View Full Version : Anyone familiar with Sephardic cooking?
Eat Dalink, Eat
08-25-2003, 12:11 PM
For years I have been trying to recreate a recipe my grandmother taught me when I was a kid. She is no longer with us, and my father (I could just kill him) threw away all her recipes (you know, the good old-world jewish ones) thinking no one would want them! Anyway, she made a bunch of Sephardic recipes (my grandfather's family was from Spain)and one of my favorites were spinach boyos. They are made of a yeast dough and filled with spinach, eggs, feta cheese, parmagiano cheese, etc. Anyway, I have found a recipe in a Sephardic cookbook, but can't get the technique down. The are supposed to be small, round and flat on top, however mine always puff. I have tried poking a few holes in the dough "docking" but the inside is too wet and oozes out. The dough is similar to a pizza dough if that helps. Is anyone familiar with these, or anything similar? I know it's a longshot, but thought it was worth a try.
Thanks,
Lisa
Valerie226
08-25-2003, 12:16 PM
just a guess. could you flip them over onto the puffy side when it's time to bake them?
Eat Dalink, Eat
08-25-2003, 01:06 PM
I don't think that would do it because then that side would puff.
Lisa
tbb113
08-25-2003, 02:07 PM
Lisa:
I have a cookbook The Jewish Holiday Cookbook by Gloria Kaufer Greene. She has a sephardic recipe for borekas or burekas which sounds similar, but without the yeast. Here is the recipe for the dough. She gives filling recipes for potato-cheese, eggplant-cheese, spinach-feta. Let me know if you want any of those as well. Hope this helps and is close to what you are looking for
Tyra
Dough
1/2 cup butter or margarine, melted and cooled to lukewarm
1/2 cup vegetable oil
12 cup lukewarm water
1/2 tsp salt
3 1/2 cups all-purpose white flour, preferably unbleached
For the dough, combine the melted butter, oil, water and salt in a medium-sized bowl and mix well. Gradually stir in the flour to make a soft, slightly greasy dough. Mix only until the dough comes away from the sides of the bowl; do not overmix. Gather the dough into a ball and cover it with plastic wrap. Let it rest for 15 to 30 minutes while the filling is prepared. Each filling recipe is sufficient to fill 1 batch of dough.

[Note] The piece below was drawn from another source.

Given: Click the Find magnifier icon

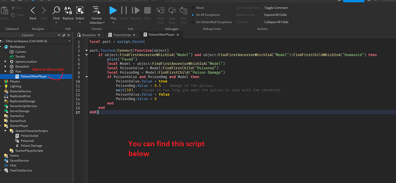Looking at the screenshot, I should point(56,11).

To make the borekas, shape the dough into about 36 balls, each approximately the size of a small walnut. For each boreka, use your fingertipe to flatten one of the balls on a board or other flat surface until it forms a thin oval approximately 3 by 4 inches. Put 1 tbsp of the filling on one side of the oval; then fold it in half crosswise to cover the filling and form a half-moon shape.
Pinch the edges tightly together and secure them with the tines of a for. Or, to form a decorative, rope-like ("festoon") edge - as most Sephardim do - hold th e pastry in one hand and use the thumb and index finger of the opposite hand to squeeze a bit of the edge and then fold it up toward the pastry on a slight angle. Begin at one sie of the pastry and move continously around to the other.
Put the borekas about 1 inch apart on ungreased baking sheets. Brup the top of each one with the egg glaze (1 large egg beaten with 1 tsp water). If desired, sprinkle the tops lightly with sesame seeds or grated cheese. Pric each boreka once with a fork to allow steam to escape.
Bake the borekas in a preheated 375 degree oven for 35 to 40 minutes or until they are golden brown and crisp. (Borekas may be frozen after baking. Reheat them, unthawed, in a 375 degree oven unitl hot throughout. Serve the borekas hot or at room temperature.
Makes about 36 3-inch borekas.
There is a variation for the dough as well. Omit the melted butter and add 1/2 cup vegetable oil and 1/2 cup grated kaskaval, kasseri, Parmesan, or Roman cheese to the dough. Proceed as above.